How many lines in the entries below contain the string "Switch"? Reply with the number alone.
==========
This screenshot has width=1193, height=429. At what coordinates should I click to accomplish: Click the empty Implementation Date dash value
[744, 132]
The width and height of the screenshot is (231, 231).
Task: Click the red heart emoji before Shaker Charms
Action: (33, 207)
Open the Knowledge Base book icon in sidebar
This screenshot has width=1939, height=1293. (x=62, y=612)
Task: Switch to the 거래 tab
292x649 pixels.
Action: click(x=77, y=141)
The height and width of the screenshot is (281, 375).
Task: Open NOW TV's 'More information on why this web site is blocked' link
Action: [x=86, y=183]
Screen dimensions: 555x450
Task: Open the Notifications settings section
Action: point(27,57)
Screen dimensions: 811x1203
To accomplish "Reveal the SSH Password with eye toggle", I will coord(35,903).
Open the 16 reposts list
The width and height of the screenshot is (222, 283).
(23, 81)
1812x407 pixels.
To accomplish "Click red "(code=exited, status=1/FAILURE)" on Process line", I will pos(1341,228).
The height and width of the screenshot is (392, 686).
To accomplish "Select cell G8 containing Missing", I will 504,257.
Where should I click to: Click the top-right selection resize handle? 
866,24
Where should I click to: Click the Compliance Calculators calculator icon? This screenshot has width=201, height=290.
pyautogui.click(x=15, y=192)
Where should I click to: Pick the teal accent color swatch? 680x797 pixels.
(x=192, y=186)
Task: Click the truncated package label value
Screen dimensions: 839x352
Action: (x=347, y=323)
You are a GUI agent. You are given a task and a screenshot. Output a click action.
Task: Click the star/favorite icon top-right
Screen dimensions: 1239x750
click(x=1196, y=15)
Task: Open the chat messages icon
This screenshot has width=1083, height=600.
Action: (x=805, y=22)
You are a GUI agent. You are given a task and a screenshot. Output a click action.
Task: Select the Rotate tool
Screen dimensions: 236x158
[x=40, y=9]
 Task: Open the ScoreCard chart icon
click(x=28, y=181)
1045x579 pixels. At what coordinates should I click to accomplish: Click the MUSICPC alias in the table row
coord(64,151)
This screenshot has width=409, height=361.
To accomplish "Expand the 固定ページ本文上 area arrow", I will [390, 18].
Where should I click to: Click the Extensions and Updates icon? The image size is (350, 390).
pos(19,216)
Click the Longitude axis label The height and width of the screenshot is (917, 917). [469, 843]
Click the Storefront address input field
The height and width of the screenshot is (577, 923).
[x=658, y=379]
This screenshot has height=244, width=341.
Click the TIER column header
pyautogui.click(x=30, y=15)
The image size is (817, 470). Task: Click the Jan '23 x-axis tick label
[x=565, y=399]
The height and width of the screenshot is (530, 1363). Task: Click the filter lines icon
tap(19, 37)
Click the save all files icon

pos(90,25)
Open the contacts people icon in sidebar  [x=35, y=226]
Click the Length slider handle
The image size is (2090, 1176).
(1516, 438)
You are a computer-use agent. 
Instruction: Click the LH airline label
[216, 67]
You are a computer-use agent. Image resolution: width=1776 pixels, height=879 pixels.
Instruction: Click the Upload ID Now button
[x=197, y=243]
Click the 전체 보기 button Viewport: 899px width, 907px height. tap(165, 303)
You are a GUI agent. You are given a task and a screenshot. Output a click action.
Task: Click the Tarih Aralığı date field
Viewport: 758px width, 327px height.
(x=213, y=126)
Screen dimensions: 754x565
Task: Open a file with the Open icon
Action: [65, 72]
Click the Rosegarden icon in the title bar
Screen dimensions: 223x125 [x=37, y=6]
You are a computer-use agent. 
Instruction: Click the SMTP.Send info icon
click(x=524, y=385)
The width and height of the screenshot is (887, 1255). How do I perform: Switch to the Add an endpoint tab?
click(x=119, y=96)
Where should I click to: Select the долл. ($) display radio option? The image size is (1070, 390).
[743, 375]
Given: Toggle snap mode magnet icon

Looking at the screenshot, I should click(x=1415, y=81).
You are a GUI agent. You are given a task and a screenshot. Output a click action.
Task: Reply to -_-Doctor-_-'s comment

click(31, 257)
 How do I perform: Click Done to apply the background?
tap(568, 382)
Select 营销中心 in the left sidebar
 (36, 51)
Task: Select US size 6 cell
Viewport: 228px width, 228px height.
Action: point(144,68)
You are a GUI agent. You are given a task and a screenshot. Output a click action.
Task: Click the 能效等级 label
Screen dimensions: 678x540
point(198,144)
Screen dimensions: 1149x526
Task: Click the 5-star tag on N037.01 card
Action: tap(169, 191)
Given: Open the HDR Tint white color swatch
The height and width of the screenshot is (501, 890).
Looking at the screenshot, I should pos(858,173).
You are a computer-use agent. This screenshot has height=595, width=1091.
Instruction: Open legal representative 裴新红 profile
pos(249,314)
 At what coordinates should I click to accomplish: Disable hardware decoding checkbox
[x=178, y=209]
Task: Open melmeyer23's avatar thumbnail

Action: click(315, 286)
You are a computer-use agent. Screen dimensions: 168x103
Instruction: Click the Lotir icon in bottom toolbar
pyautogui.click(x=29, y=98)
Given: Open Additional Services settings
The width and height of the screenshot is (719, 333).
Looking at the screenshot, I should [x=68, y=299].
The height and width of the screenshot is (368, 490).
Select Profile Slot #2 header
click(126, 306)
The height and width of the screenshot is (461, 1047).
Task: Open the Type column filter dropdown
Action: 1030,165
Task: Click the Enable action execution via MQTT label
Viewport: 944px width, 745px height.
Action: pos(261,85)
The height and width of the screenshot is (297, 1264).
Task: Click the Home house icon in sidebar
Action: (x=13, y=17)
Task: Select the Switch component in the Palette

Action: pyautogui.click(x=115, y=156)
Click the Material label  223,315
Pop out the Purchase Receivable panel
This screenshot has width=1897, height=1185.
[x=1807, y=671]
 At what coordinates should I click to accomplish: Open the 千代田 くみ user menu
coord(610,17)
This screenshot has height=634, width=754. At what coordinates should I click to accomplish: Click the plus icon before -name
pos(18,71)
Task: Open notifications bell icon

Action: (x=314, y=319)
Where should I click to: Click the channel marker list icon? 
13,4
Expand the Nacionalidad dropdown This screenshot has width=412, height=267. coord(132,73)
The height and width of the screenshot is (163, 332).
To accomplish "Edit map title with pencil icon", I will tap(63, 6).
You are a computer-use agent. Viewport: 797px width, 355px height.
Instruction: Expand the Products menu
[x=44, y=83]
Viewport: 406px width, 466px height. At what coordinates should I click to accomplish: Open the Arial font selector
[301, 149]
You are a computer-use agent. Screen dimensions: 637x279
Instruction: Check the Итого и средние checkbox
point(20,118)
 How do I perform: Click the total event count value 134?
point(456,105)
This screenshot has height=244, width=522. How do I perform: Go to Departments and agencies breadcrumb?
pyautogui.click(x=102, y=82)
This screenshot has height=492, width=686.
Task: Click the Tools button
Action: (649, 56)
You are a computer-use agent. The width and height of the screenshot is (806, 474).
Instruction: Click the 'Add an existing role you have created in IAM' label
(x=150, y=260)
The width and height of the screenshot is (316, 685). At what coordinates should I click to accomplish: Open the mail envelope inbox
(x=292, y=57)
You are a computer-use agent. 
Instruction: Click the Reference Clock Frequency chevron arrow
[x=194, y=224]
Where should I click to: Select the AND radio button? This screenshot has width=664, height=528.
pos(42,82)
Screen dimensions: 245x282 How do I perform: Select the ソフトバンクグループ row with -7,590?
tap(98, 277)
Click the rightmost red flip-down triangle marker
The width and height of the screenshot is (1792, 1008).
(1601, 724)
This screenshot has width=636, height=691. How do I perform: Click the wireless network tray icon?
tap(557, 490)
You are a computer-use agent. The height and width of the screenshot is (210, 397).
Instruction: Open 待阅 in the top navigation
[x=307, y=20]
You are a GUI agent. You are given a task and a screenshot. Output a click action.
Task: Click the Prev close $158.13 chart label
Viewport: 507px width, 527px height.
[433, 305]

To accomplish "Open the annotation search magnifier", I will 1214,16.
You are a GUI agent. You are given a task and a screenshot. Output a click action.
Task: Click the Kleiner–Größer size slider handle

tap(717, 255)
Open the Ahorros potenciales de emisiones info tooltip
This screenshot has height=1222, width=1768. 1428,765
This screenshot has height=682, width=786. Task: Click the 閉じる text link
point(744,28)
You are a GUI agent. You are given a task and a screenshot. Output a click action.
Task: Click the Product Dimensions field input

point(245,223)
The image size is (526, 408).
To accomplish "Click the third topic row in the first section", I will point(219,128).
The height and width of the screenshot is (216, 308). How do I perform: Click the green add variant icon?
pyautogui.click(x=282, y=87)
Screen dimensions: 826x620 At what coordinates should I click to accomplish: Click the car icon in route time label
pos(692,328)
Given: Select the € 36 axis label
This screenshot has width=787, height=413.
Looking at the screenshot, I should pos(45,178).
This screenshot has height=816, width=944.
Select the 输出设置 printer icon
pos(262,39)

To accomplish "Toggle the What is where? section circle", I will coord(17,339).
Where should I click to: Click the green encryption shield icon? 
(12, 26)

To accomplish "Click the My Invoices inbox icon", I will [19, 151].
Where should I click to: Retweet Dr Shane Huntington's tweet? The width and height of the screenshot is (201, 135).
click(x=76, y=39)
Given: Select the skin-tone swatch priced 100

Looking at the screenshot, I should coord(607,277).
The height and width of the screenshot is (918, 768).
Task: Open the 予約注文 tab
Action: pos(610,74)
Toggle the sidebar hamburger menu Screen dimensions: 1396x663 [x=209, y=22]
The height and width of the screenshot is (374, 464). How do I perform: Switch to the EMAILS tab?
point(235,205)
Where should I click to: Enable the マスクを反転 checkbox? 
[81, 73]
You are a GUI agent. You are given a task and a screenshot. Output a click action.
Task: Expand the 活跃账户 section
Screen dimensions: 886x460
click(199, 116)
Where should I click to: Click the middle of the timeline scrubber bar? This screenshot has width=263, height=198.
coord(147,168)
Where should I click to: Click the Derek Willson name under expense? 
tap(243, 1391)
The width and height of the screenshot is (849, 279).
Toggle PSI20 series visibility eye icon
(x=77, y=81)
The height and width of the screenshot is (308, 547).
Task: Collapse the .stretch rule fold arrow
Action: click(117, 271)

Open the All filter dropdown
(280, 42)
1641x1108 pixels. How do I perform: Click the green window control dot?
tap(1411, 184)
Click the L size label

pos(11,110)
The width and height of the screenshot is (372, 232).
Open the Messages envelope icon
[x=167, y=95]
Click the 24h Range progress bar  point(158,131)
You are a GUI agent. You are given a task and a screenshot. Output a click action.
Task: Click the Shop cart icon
==========
#### [Output]
4